The offshore Perla gas field, located in the Gulf of Venezuela, adjacent to the Paraguana Peninsula (Cardon IV Block), has just entered production. However, of the seven wells already drilled in this new field, only one has been put in production. This discovery, made by a joint venture of ENI, Italy and REPSOL, Spain, is the greatest and also the only exploration success of the last 15 years in Venezuela. Although the country has some of the largest oil and gas reserves in the planet they sit underground essentially undeveloped, due to the incompetence of the state-owned oil and gas company Petroleos de Venezuela and to the obsolete and ultra-nationalistic posture of the political regime.
ENI and REPSOL have estimated the recoverable reserves in the field at some 17 trillion cubic feet of gas, which would make it greater than Bolivia’s proven gas reserves of some 11 trillion cubic feet of gas, see: http://www.platts.com/latest-news/natural-gas/quito/bolivias-ypfb-sees-gas-reserves-lasting-at-least-21708088. However, this estimate will no doubt be revised as more wells are drilled and the extent and behavior of the reservoir become better known.
Initial production will be 150 million cubic feet per day, increasing to about 450 million cubic feet per day by the end of the year. In the longer term the production would rise to a peak of 1.2 billion cubic feet per day, to be attained in 2020, to be maintained until the end of the contract in 2036. By the time the field is fully developed 26 wells will be drilled. Processing of the gas will be done in the Paraguana Peninsula, where one of the world’s largest refining centers is located. The joint venture is owned by ENI and REPSOL, each company holding 50% of the shares.
According to the information at hand the production of this field will be entirely dedicated to the domestic market. The deficit of natural gas in Venezuela is very significant, almost 3 billion cubic feet per day, which means that, even at peak production, the Perla Gas field would not be able to satisfy more than 30 percent of the current shortage. And, as time goes by, the demand will increase.
The dedication of this gas to the local market poses delicate problems for the project, which is owned by two private companies. The main one seems to be the price at which the Nation will buy the gas from the private producers, since in Venezuela the price of gas in the domestic market is highly subsidized.
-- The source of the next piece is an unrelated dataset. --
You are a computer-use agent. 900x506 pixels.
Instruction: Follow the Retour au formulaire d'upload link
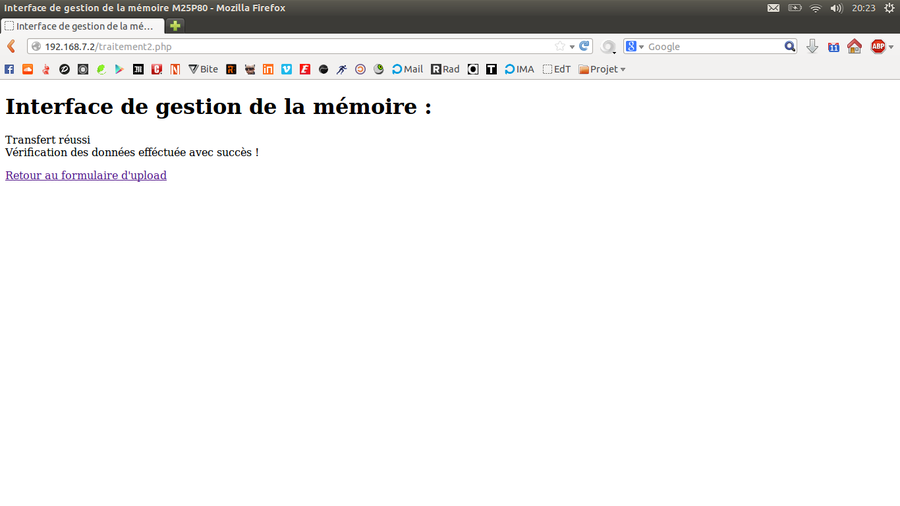coord(86,175)
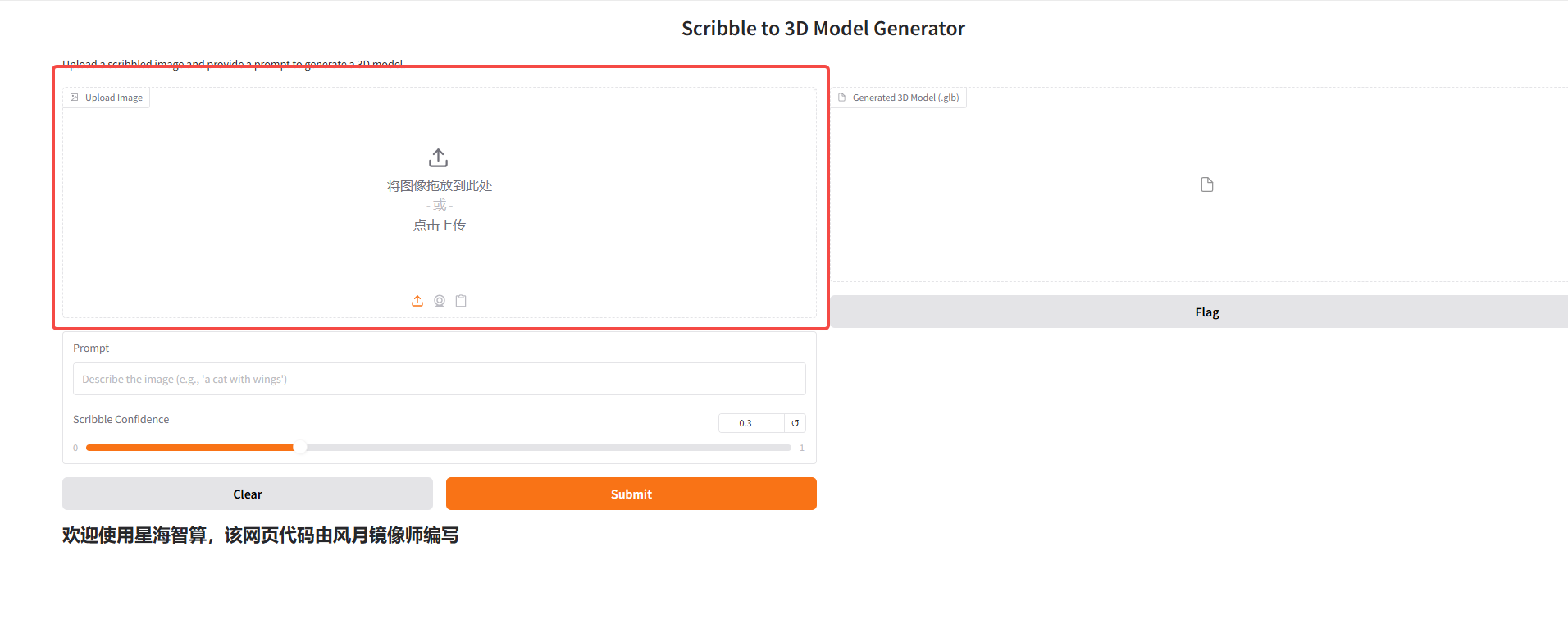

In an article which appeared in www.soberania.org, see: http://www.soberania.org/2015/07/07/pdvsa-el-arranque-del-proyecto-cardon-iv/oil and gas expert Einstein Millan argues that, due to the low prices of gas in the domestic market and, even, in the global market, the financial outlook of the project is poor. The economics of the project would depend on the possibility of selling the recoverable liquids in the international market, but this would require changes in the current legislation. Millan adds that the economics of the base case, following current parameters and regulations, are clearly negative. On the other hand, adds Millan, the reservoir is rich in condensate, according to ENI, about 70 barrels of condensate per million cubic feet of gas. Exporting the liquids would improve the economics of the project but will have legal implications that have not been properly addressed in the contract.
In effect, who will have the ownership of the condensates? By law they belong to the Nation but, without a possibility of marketing these condensates, the foreign partners might have no hope of making a profit.
Millan also suggests that, if the reservoir is exploited in order to maximize liquid recovery this could generate damage to the reservoir, producing a sub-optimal final recovery and, in turn, a great loss to the Nation.
Additional complications are emerging as the project starts producing. One is that Petroleos de Venezuela had the option of acquiring up to 35% of the project in the exploitation phase, but this appears impossible, as the company is incapable of meeting the financial requirements. Experts comment in private that the Venezuelan government, rather than becoming a bona fide partner in the project, might eventually move to expropriate it, which is the inelegant manner this government has preferred to do things in the past. This, of course, would have a terrible cost to the Nation, both in terms of money and prestige, both of which are already dramatically depleted.
But, as the Venezuelan saying goes: Que es una raya más para un tigre? How important is one more stripe to a tiger?
The main dilemma seems to be the price at which the Nation will pay the joint venture for the gas produced and delivered. If too low the foreign partners would operate at a loss. If too high the Nation would have to absorb a significant loss since it would pay more than it recovers from the domestic market.
The moral of the story is that if the rules of a game are not clear, fair and free from ideological contamination, no project can ever be profitable and both sides lose.